The party from whom the discovery is requested always has the opportunity to respond to a motion to compel. In its response, the party may argue that they should not have to respond to the request for discovery on the grounds that the material sought is subject to privilege, such as the attorney-client, spousal, doctor-patient and clergy-penitent privileges.

Or, the party may argue that the material or information sought is not relevant to the issues in the lawsuit. The motion to compel and any response are circulated among the attorneys for the parties in written form and filed with the court.

The court holds a hearing at which the parties appear and argue their respective positions on the motion. The court then decides the issue and may not compel the discovery sought because the court is persuaded by the arguments of the party who resists the discovery.

If a court does order a party to respond to a request for discovery in response to a motion to compel and the party disobeys the order, it can lead to consequences such as another, more serious court order, fines or fees or other procedural rulings that may even affect the outcome of a case.

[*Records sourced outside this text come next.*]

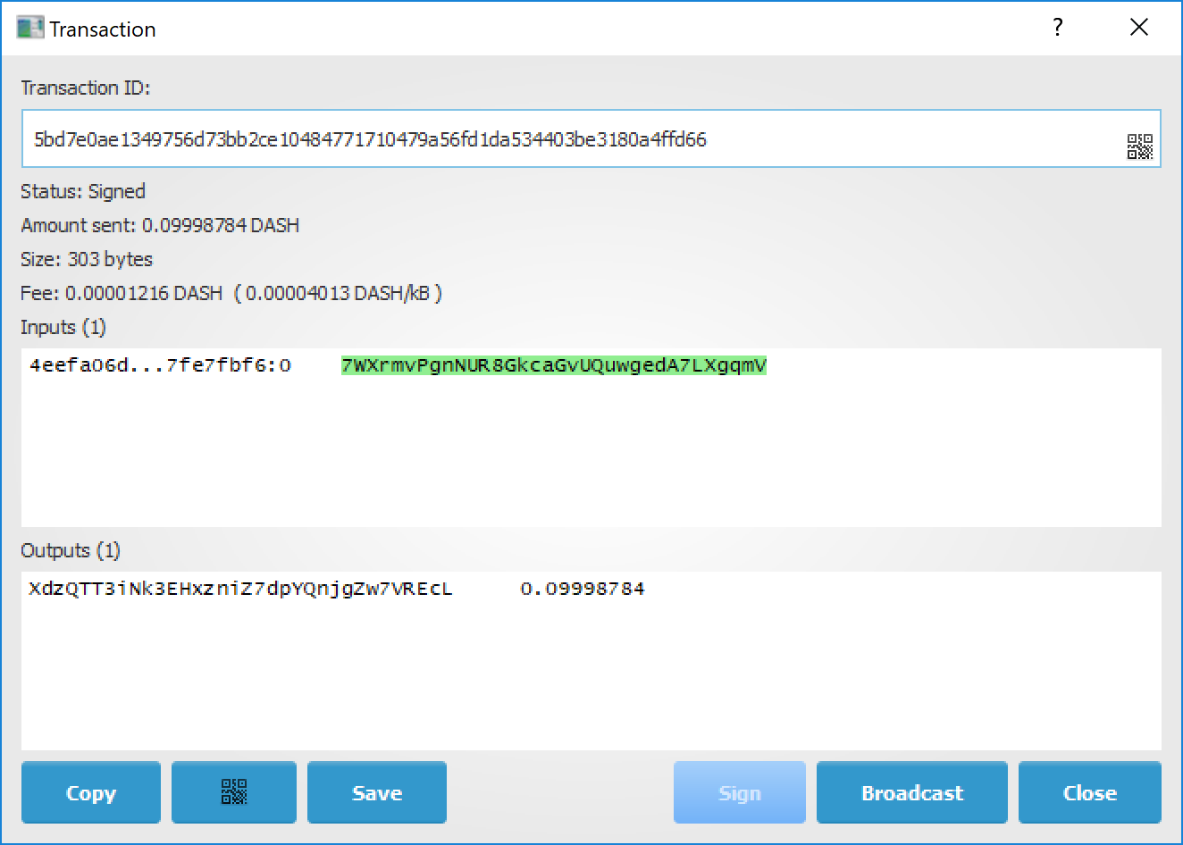Image resolution: width=1183 pixels, height=845 pixels.
Task: Click the Amount sent line
Action: pyautogui.click(x=160, y=225)
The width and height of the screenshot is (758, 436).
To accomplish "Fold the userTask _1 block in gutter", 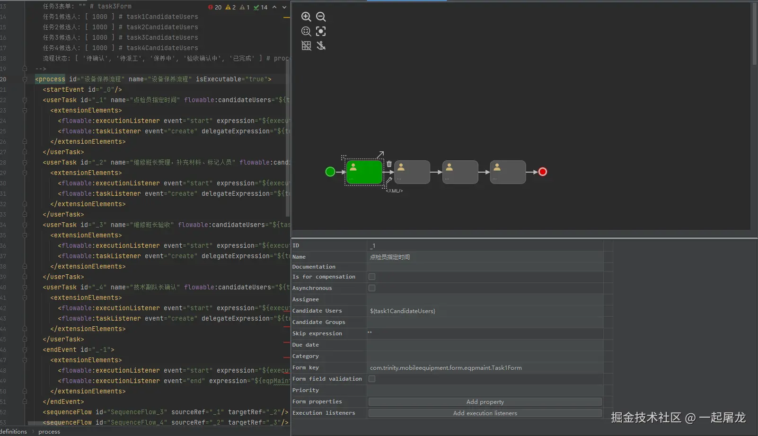I will point(25,100).
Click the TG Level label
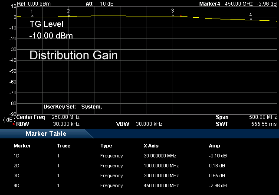 click(46, 24)
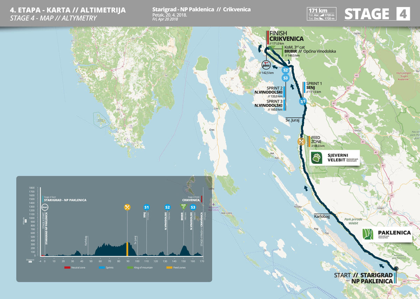Click the start point marker at Starigrad on map
The height and width of the screenshot is (299, 420).
pos(396,269)
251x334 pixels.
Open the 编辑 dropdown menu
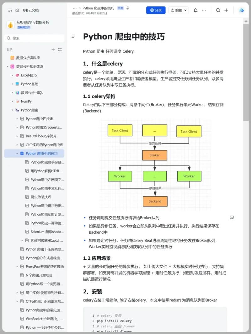click(179, 10)
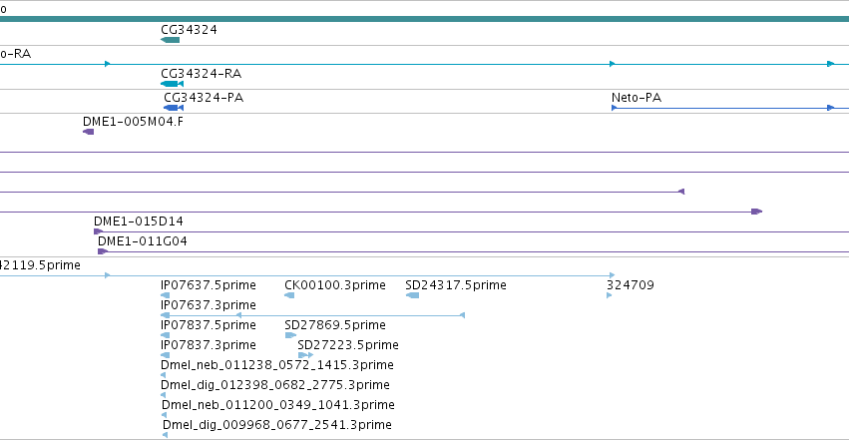Image resolution: width=849 pixels, height=440 pixels.
Task: Select the IP07837.3prime EST marker
Action: (x=166, y=355)
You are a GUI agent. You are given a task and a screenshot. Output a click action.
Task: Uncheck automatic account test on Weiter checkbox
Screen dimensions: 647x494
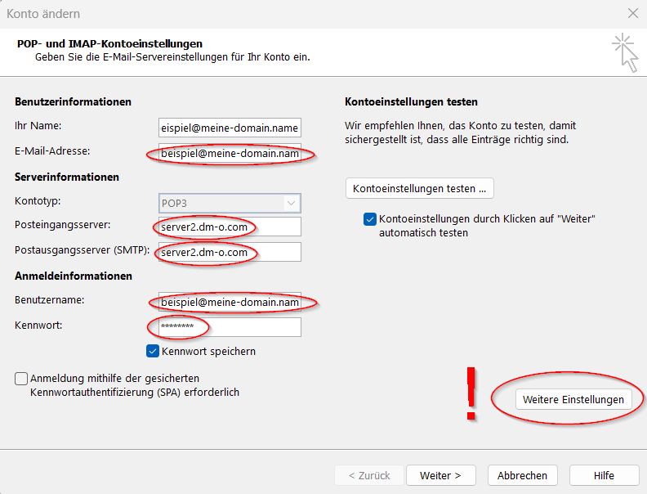370,220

When Can a Motion to Compel Be Filed?

A motion to compel is made when a request for discovery goes unanswered by the party who should respond to it. Or, if the party who is obligated to respond submits a response that is clearly inadequate, because it does not include all the information or material that the request and the law require the party to provide, a motion to compel can be filed.

Specifying a date or a deadline for response is part of every discovery request. If no response is made by the date specified, the party who made the request may file a motion to compel.

Once a complaint is filed and a lawsuit is underway, some states impose a period of time within which discovery can take place. Motions to compel would need to be filed within that period of time.

Other states do not impose any time limits on the discovery process, but there are always time limits on responding to particular requests for production of documents, interrogatories, requests for admissions and depositions. The standard deadline for responding to most discovery requests is 30 days. The experience of a lawyer is needed in all likelihood to handle the discovery process and any motions to compel that may be necessary.

Should I Hire a Lawyer if I Have Discovery Issues?

Discovery is a process that is part of all lawsuits filed in certain civil courts, both state and federal. Discovery is part of criminal cases as well, although it is different in criminal cases, because the nature of the evidence and rules are different.

In any event, whatever the type of civil lawsuit in which you are involved, discovery is going to be part of it. A trial attorney is one who specializes in taking civil cases to trial and is someone you can consult, if you are involved in a civil lawsuit.

But a personal injury attorney who represents you in whatever kind of civil suit, whether it is a personal injury case, a case for breach of contract, or a property case, should also be quite familiar with the discovery process and can enforce discovery requests with motions to compel.